Military time has its positives, but Android has always had its flaws in the experience
As someone who was born and raised in the USA, I like to use 24 hour time. It’s a long story, but to some extent on hand, I find it a little annoying that many Android phones won’t show an AM or PM signal unless you dig a little – that kind of defeats the whole point of information a smartwatch can get Good, for example. Anyway, for the longest time, Android 24 Hours users have had to deal with a somewhat uncomfortable interface in determining the times of calendar events, appointments, and so on. But thanks to some work by Google’s Material Design researchers, that interface is set to change soon.

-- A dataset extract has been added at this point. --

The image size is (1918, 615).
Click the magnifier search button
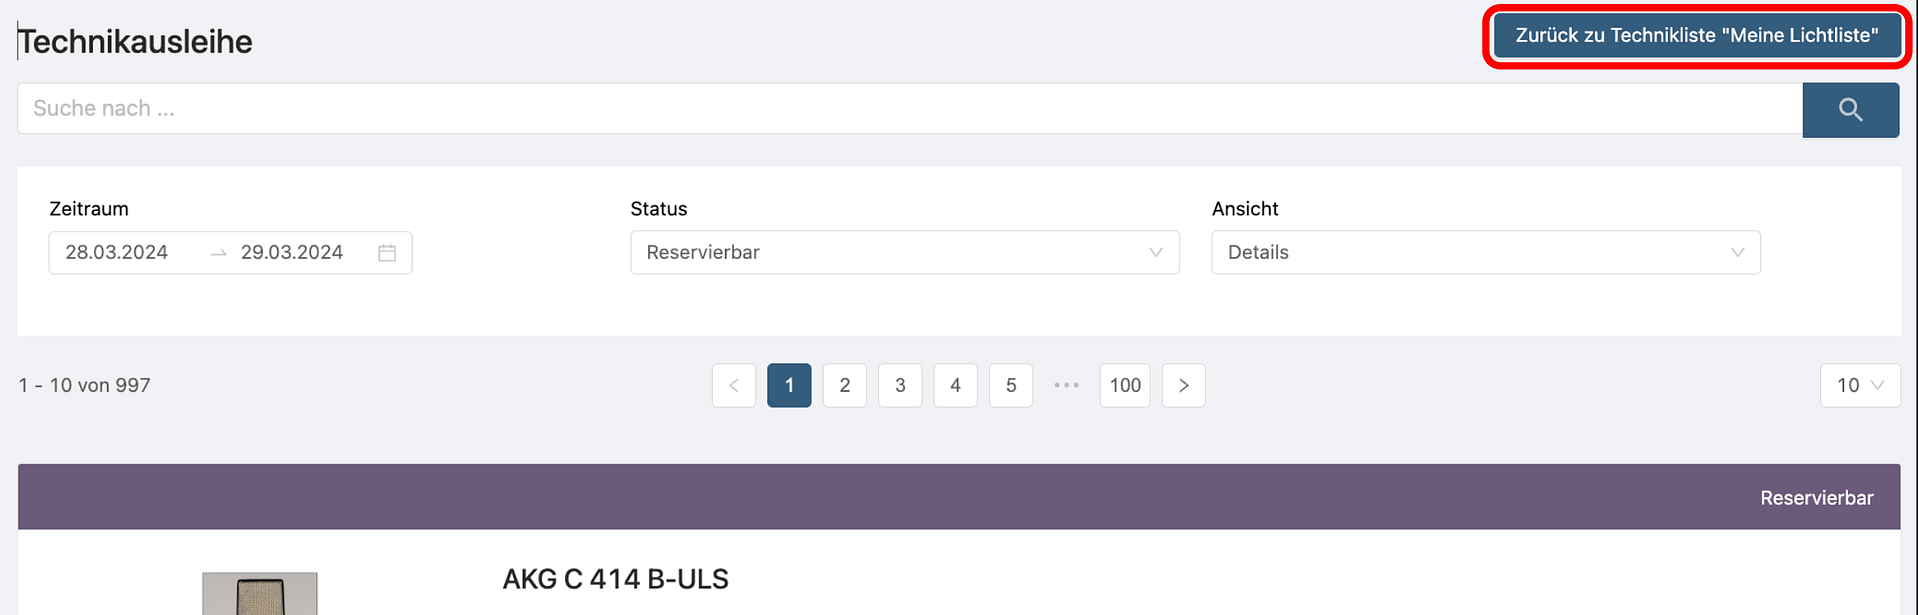click(x=1850, y=110)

Until recently, when setting the time in 24-hour readouts, users would need to select the hour from a two-ring analog clock with hours from 1 to 12 on the outer ring and from 13 to 24 on the inner one. Once the users choose the hour, the interface moves to setting the minutes. However, those with larger fingers have known the frustration of touching the wrong watch because the targets, especially on the inner ring, were so close together—they would have to tap again on the hour field and then re-select the watch they actually wanted to place.
Android has provided this interface in one form or another for many years. We actually spotted an example from 2013 via the old Google OS blog that flipped the position of the clock rings.
The Material Design team attempted to address the accessibility issue of the two-ring 24-hour clock in 2020 by rolling out a single-ring clock interface that only displayed even-numbered hours between 2 and 24. This was part of a broader time redesign – Choice of User Interfaces While the rest of the group stuck around, 24-hour clock users demanded the return of the old two-circle clock wallpaper – apparently, they weren’t too happy with having to infer the position of individual clocks.
The researchers decided to delve into this issue with a comprehensive, limited study, and put 50 people through timekeeping tests using a variety of different watchface-based designs — out of 50 original drafts, four made it to the candidate stage — followed by surveys.
The conclusion the team reached was that no 24-hour clock face design was intuitive enough for users to set the time accurately and reliably. Considering the rarity of such a design in physical watches, this really shouldn’t be surprising.
So, the Material Design team moved to making the numeric input option the new default — introduced with the Material Design time picker update in 2020 and users can tap a keyboard button in the clock prompt box to access it if it’s not already default. The digital entry will live alongside the users current analog clock wallpaper on a 24 hour basis. Since the team collects data about user behavior, the company may decide to default time settings to the digital input.
It remains to be seen if there is a future without a 24-hour face on Android, but I, in my ambivalence, also wouldn’t stand by to watch analog watch faces disappear, so… there is that.
Updated: 2022/12/04 19:24 EST BY JULES WANG
An earlier version of this story indicated that the digital input option was introduced more recently when it was actually introduced during the 2020 Update. We apologize for the error.